Sono ottime notizie per il clima e anche per l’economia cinese. Forse fin troppo buone, perché non è detto che questo boom di rinnovabili sia sostenibile. Tra rinnovabili, batterie e veicoli elettrici, il contributo della filiera green all’economia cinese è aumentato del 30% rispetto al 2022, toccando 1,6 mila miliardi di dollari e aggiungendo 2,2% al Pil cinese nel 2023, rileva Bloomberg. In altre parole, due quinti della crescita totale cinese sono legati al settore verde, senza il quale la Cina sarebbe cresciuta solo del 3% l’anno scorso. E non è certo tutto merito dell’industria cinese, anzi: stando al Centro finlandese di ricerca sull’energia e l’aria pulita (Crea), nel 2023 il Partito-Stato ha versato 890 miliardi di dollari nelle infrastrutture per le energie rinnovabili – più o meno quanto il pianeta ha speso per l’approvvigionamento di petrolio.

E se la potenza del campione green globale fosse, in fin dei conti, troppo artificiale?

La prova del nove: se questa accelerata impressionante avrà modo di continuare in un contesto economico molto più avverso. Vero, Pechino ha ancora una presa ferrea sul comparto delle materie prime e può garantire accesso, probabilmente molto favorevole, alle industrie greentech cinesi. Materiali e linee di credito, perché anche le banche seguono le direttive del Partito comunista. Questi sono alcuni degli elementi che Bruxelles ha preso in considerazione lanciando la sua indagine anti-dumping sulle auto elettriche cinesi, cosa che potrebbe tradursi in dazi europei per correggere le distorsioni di mercato già nei prossimi mesi.

La prospettiva è tetra per la Cina, che vede l’export come l’architrave della sua strategia economica. Le autorità si sono da poco mosse per iniziare a controllare la sovrapproduzione sfrenata che spaventa, e suscita tendenze protezionistiche, ai Paesi terzi. Se da una parte il fortissimo sostegno del Partito-Stato al comparto verde ha consentito di abbattere significativamente i costi di prodotti essenziali per la transizione verde, come pannelli solari e auto elettriche, è anche vero che nello scorso decennio l’inondazione di pannelli sottocosto ha distrutto la filiera occidentale mandando fuori mercato i produttori. Oggi sono gli automaker europei a temere lo stesso destino, e Bruxelles sembra intenzionata a non ripetere l’esperienza.

Quello che accade in Ue accade anche altrove nel mondo (spiccano Usa e India, ma anche Australia, Giappone…) e sta spingendo il governo cinese alla cautela sui sussidi – cosa che fa contemplare ai produttori cinesi la possibilità di un futuro in cui le loro prospettive di esportazione saranno fortemente limitate, sia da dentro che da fuori.

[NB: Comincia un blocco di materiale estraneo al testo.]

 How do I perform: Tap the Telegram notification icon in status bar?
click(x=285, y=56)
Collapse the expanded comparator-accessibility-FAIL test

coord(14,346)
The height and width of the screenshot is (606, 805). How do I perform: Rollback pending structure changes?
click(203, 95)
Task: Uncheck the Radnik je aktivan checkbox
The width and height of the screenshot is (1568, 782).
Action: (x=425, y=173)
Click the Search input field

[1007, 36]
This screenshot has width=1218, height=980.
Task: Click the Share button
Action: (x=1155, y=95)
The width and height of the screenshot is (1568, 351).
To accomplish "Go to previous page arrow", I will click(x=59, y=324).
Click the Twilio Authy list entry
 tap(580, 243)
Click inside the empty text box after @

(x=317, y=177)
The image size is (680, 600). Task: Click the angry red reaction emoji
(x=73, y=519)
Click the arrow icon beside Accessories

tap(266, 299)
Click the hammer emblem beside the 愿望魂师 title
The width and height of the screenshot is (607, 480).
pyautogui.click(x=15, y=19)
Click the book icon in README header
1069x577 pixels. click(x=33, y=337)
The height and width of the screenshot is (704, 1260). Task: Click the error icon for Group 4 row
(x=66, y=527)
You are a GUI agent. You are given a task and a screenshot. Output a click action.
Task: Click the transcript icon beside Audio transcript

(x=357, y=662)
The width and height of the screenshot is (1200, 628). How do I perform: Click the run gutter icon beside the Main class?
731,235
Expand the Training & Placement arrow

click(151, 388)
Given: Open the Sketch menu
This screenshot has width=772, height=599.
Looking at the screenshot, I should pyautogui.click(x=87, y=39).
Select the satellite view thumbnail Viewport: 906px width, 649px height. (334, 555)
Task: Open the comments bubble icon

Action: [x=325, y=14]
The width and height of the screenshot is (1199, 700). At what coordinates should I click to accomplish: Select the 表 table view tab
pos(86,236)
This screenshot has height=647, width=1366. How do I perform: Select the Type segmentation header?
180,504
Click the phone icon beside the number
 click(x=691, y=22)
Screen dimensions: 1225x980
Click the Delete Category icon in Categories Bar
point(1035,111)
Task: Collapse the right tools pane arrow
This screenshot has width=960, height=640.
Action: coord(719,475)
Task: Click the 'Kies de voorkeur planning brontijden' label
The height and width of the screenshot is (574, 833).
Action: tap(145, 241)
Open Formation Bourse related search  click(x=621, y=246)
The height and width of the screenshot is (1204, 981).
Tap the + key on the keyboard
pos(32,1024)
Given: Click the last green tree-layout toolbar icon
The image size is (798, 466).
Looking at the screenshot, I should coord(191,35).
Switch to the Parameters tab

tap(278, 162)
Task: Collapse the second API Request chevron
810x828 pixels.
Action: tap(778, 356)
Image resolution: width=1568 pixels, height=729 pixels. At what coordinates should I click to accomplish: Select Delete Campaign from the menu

Questa preoccupazione alimenta la spinta di Xi Jinping per riorientare parte dell’economia cinese verso il mercato interno. Peccato che la fiducia dei consumatori non si sia mai ripresa dal periodo zero-Covid, e la paura stia ingigantendo i problemi che attanagliano l’economia nazionale, dalla penuria di capitali esteri alle profonde crisi nei settori dell’immobiliare e del credito.

Gli economisti concordano sul fatto che i consumi debbano subentrare agli investimenti affinché la crescita del settore green rimanga sostenibile. Ma la fiducia delle famiglie rimane debole, e lo stesso inizia a valere anche per le industrie in questione. L’eccesso di produzione sta già pesando, e molto, sul mondo dell’auto elettrica (dove nel 2023 si è scatenata una brutale guerra dei prezzi tra i produttori) e dei pannelli solari, che vedono margini di profitto sempre più risicati. Alcune aziende del settore solare stanno già rallentando l’espansione, riporta Reuters, mentre nelle città come Hefei, diventate poli produttivi di auto elettriche grazie alla spinta di Pechino, c’è aria di crisi. Del resto, c’è un limite all’assorbimento dei prodotti anche nel mercato interno.